Dan ketika memasuki bulan suci Ramadhan nanti kegiatan mengaji akan lebih padat lagi sehingga mungkin aku tidak memiliki banyak waktu menyendiri di tepi danau untuk sekedar menuliskan seluruh isi hatiku pada buku diary.

Namun, ada satu yang yang membuatku sedikit tidak bersemangat menyambut kedatangan bulan suci Ramadhan ini, alasannya karena sudah empat hari sejak aku menitipkan surat untuk mas Fajar melalui mbak Aish tapi belum mendapat balasan darinya.

“Mbak, mas Fajar kok belum balas surat aku ya? Mbak udah pastiin kan surat itu di terima mas Fajar?” Tanyaku yang sudah semakin merasa cemas.

“Sudah Hana, kan mbak sendiri yang kasih surat itu ke Fajar, malah mbak juga bilang ke dia bahwa kamu gak pernah nerima lamaran ustad Iqbal, mungkin dia belum sempat balas, kamu tunggu saja Hana.”

“Tapi gimana kalau gak di bales sama dia? Aku takut mas Fajar udah ga percaya lagi sama aku.”

Mbak Aish pun mendekat dan memeluk tubuhku sehingga kepalaku di jatuhkan dan bersandar di bahunya, “Kamu tenang ya, di tanggal 28 Ramadhan nanti seluruh santri di liburkan selama satu minggu, jadi lebaran nanti kamu bisa ketemu sama Fajar dan meluruskan semuanya.”

“Tapi kan masih lama mbak.”

“Sabar Hana, kalau kalian berjodoh Allah juga gak akan bikin kalian jauh kok.”

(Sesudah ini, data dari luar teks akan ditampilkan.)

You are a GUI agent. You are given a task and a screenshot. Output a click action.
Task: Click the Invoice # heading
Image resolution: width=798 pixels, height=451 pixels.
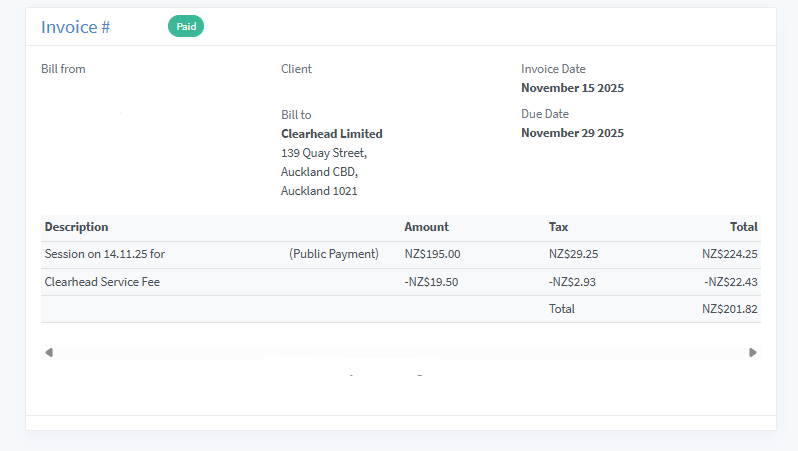75,27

Beruntungnya aku bisa dekat dengan saudara dari pria yang ku cintai, apalagi Mbak Aish sangat peduli padaku dan perasaanku, sehingga aku tidak pernah merasa sendiri di kala sedihku bahkan ketika teman-teman menjauhiku.

Hari-hari selama Ramadhan ku lalui dengan sedikit rasa semangat, karena aku belum juga mendapat jawaban dari mas Fajar apakah ia sudah memaafkanku atau tidak, tapi apa benar mas Fajar sengaja tidak membalas surat dariku? Jika hal itu benar terjadi, apa mungkin perasaannya sudah hilang terhadapku?

Sekitar pukul 11 siang, dimana kebanyakan santri memanfaatkan waktu istirahat sebelum masuk waktu zuhur untuk tidur siang, aku malah pergi mengunjungi tepi danau di taman pondok pesantren, dalam hati kecilku ada sebuah harapan bahwa aku akan menemukan mas Fajar yang berada di seberang sana, tapi nyatanya aku tidak menemukan siapa pun di tempat ini.

Mataku terus saja tertuju pada objek yang ada di seberangku, rasanya sunyi, hanya terasa embusan angin dari arah timur dan permukaan air danau yang tenang menambah suasana di tempat ini semakin sunyi, tidak ada suara bising yang menyertainya.

Namun tak lama, terdengar suara klakson mobil yang cukup menarik perhatianku untuk menoleh ke arah sumber suara itu.

Aku melihat pak kiyai dan Bu nyai keluar dari dalam mobil itu, tapi ada sebuah pemandangan yang cukup menarik perhatianku, seorang gadis yang mungkin usianya tidak jauh dariku yang juga ikut keluar dari dalam mobil itu. Dia terlihat sangat cantik, anggun dan menarik di lihatnya.

Betapa terkejutnya aku, ketika melihat seorang keluar dari pintu depan sebelah kanan yang ternyata dia adalah mas Fajar, dalam benakku muncul sebuah pertanyaan, ‘bagaimana bisa mas Fajar ditugaskan mengendarai kendaraan pak kiyai karena yang ku tahu biasanya bukan dia’.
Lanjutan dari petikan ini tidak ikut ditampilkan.